## [Set problem 1]
Decide whether each statement below agrees with the Nationals race report. Answer yes or no for each and quote the words of the report that settle it.
(a) The writer traveled to Beech Mountain alone.
(b) In the short track race, riders are pulled once they are within 80% of the leader.
(c) The writer was pulled from the XC race after being lapped by the leader of the writer's own field.
## [Set problem 2]
Write out the Nationals race report between "When I packed" and "in the morning.", inclusive, replacing "Pennsylvania" with "Virginia".
## [Set problem 3]
Carry the Nationals race report forward from its final sentence.

## [Passage provided]
## Start

For the second year in a row, Luke Plummer and I headed down to Collegiate Mountain Bike Nationals, this time in Beech Mountain, NC. Instead of making the trip  alone, we joined up with Northeastern, BU and RIT in a single 12-passenger van for the 17ish-hour car ride.

When I packed for Nationals (the night before, of course) I neglected to check the weather. It being North Carolina (that’s pretty far south right?) I assumed it would be pretty warm, but somewhere around Pennsylvania it started snowing. Apparently at Beech Mountain, they were supposed to get a few inches overnight, with race day highs in the 20s. So much for that, I guess. Sure enough, we arrived many hours later at our condo with a solid couple inches of snow on the ground. Figuring there wasn’t much to do about it, we hit the hay and hoped for the best for the short track in the morning.

Waking up, we found the snow situation pretty much unchanged.

Fortunately, we weren’t first to race so there was some time for it to warm up, but it was still pretty cold. The short track course was basically a ‘cross course, just where you didn’t have to get off your bike. It had a grassy climb, with some turns in a field, and the last couple berms of the dual slalom course. The thing about short track at Nationals is that you get pulled when you’re within 80% of the leader, so for me that means that I’ll be racing about 10-15 minutes, making the whole race basically a sprint. This year, I was happy to get to ride one more lap than the year before – I definitely felt stronger and a lot more competitive thanks to Constantine’s coaching.

After watching some ECCC comrades in the women’s race and a regain-feeling-in-everything break, we headed back out to preride the XC course for the following day. The course begins with ~500’ of climbing up a snowy fireroad, at which point it heads into the woods after several hundred yards of tarmac (ewww). When we prerode, the course was still snowy from the night before, but the cold temperatures had rendered it pretty crunchy, and remarkably smooth with pretty good traction. Despite living in New England all my life, I’d never really mountain biked in the snow before so it was a pretty cool experience, and the trails were pretty fun. For the sake of everyone, we actually hoped the snow stayed for the race the following day, else we’d have to slog through the inevitable mud. The descent was also pretty excellent, with some nice and icy berms to boot.

The following day, we started our XC race bright and early. I had a pretty good start up near the front of the pack, but was almost immediately caught behind what seemed like a road-style crash, with people and bikes all piling on. Unfortunately, this meant I started at what felt like basically the back of the pack. Fortunately, the holeshot was the entire climb away, and feeling strong I passed a bunch of people up the still-snowy ad slick climb. All these long climbs in races made me glad I put my 2×9 rings back on, and after the race, Luke actually admitted he could have used more gears. Anyhow, after working pretty hard on the climb and the road section, I finally got into the woods. It would seem that the snow had melted a bit and refroze, so the riding was a lot more slippery than our preride the previous day, and I just felt all over the place in terms of handling. Still, it was pretty fun to get loose in the snow, and I caught a few more people. Coming down the descent the second time, however, I crashed pretty hard and had to straighten out my bars. Unscathed, I continued down to the finish, ready to ride one more lap, but a marshal waved me through the finish and off the course. Confused, I learned that I had been pulled because I had been lapped by the DI leader, not by the leader of my field. I was a little bummed, since I had saved some energy for the last climb and think I could have caught some more people, but happy enough to get out of the cold.

## End

## [Listing]

## Start

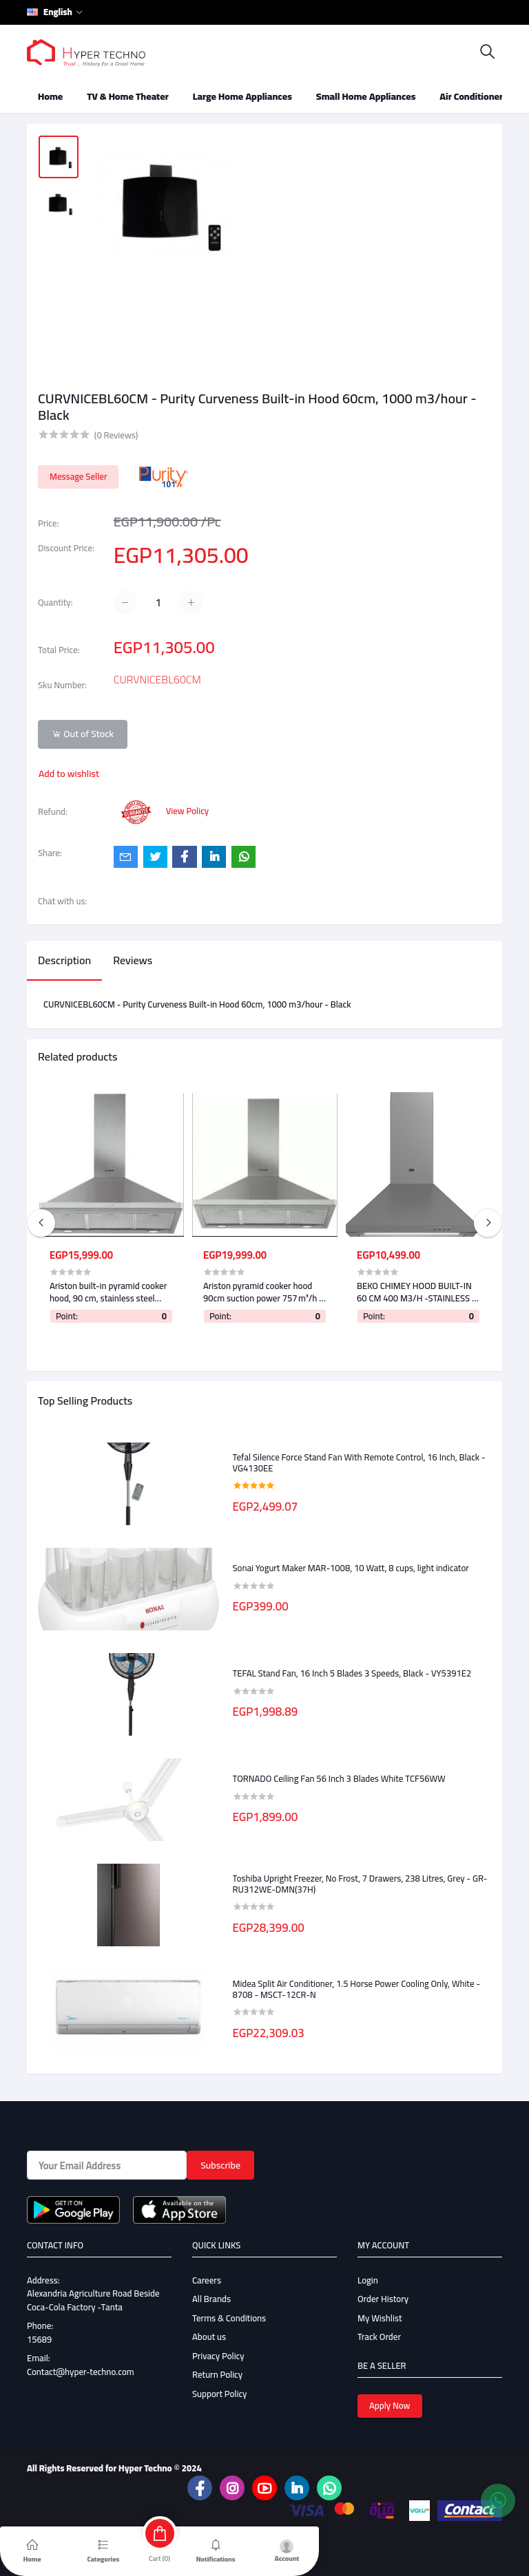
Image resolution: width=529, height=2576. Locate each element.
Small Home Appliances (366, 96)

## End
## Start

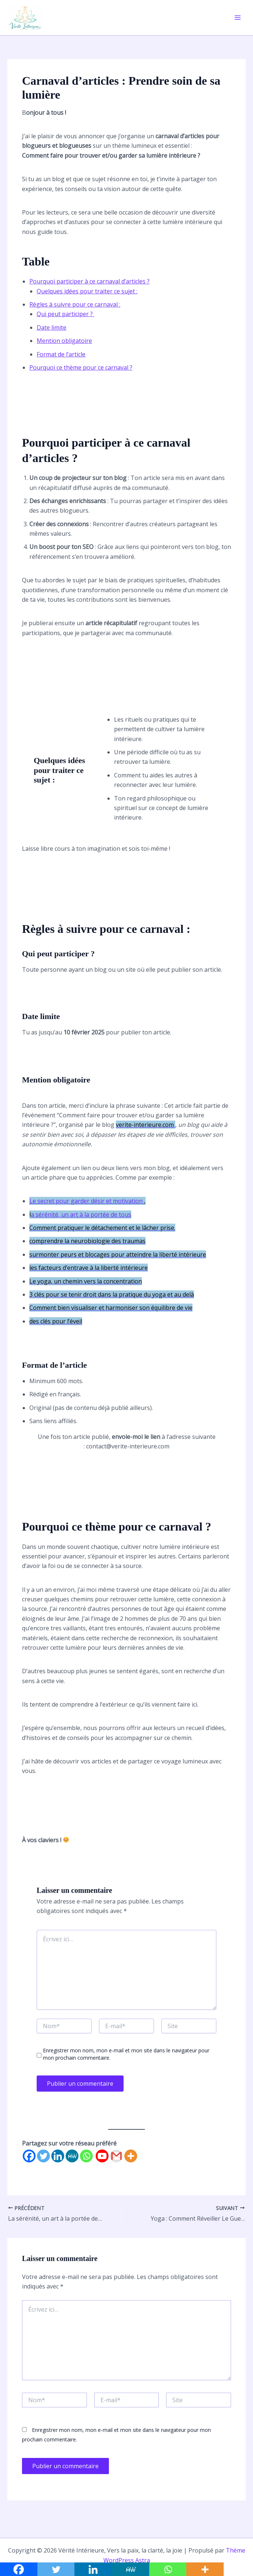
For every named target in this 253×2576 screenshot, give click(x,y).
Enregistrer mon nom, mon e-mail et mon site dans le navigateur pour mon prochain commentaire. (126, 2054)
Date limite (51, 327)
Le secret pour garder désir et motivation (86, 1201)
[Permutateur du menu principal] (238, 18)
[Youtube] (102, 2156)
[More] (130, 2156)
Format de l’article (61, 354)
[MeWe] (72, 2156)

## End

## [Result 1]
(a) No: "we joined up with Northeastern, BU and RIT in a single 12-passenger van for the 17ish-hour car ride."
(b) Yes: "you get pulled when you’re within 80% of the leader"
(c) No: "I had been pulled because I had been lapped by the DI leader, not by the leader of my field."

## [Result 2]
When I packed for Nationals (the night before, of course) I neglected to check the weather. It being North Carolina (that’s pretty far south right?) I assumed it would be pretty warm, but somewhere around Virginia it started snowing. Apparently at Beech Mountain, they were supposed to get a few inches overnight, with race day highs in the 20s. So much for that, I guess. Sure enough, we arrived many hours later at our condo with a solid couple inches of snow on the ground. Figuring there wasn’t much to do about it, we hit the hay and hoped for the best for the short track in the morning.

## [Result 3]
During the day, it warmed up and we headed back out to the course to spectate the women’s race and downhill. We found a great corner by the top of the descent

Joined by UVM, NU, and RIT, we got a pretty excellent ECCC heckling crowd going as we watched the women slog up the now-muddy climb. After a bit more heckling, grilling and American flag-waving, we headed over to the downhill course to watch people rip through the rock garden. This time though, somebody actually took one of our hotdog handups! A UVM rider had qualified in 1st in D1, while a couple Wentworth guys were up there in D2, and even though they didn’t manage to keep the win, they made it to the podium and it was pretty cool to watch them represent the ECCC.

I had a great time representing MIT and the ECCC at Nationals this year, and my only disappointment was not being able to find the legendary nationals crit (I brought my skinsuit 😉 ). What really made it special was to be able to hang out with all the other folks from the conference from NU, RIT, UMass, UVM, and BU – racing’s a whole lot more fun when you’re doing it with a bunch of friends.

Thanks for the opportunity, and see you out on the bike!

-Ben Eck

MTB Nats


For the first time since Katie Harris’ dominant performance in 2008, MIT Cycling sent three riders to Angel Fire, New Mexico for the 2012 Collegiate Mountain Bike Nationals. Although MIT hasn’t been as dominant on the dirt as it has been on the roads for the past few years, these three riders sought to put MIT back on the national mountain bike map.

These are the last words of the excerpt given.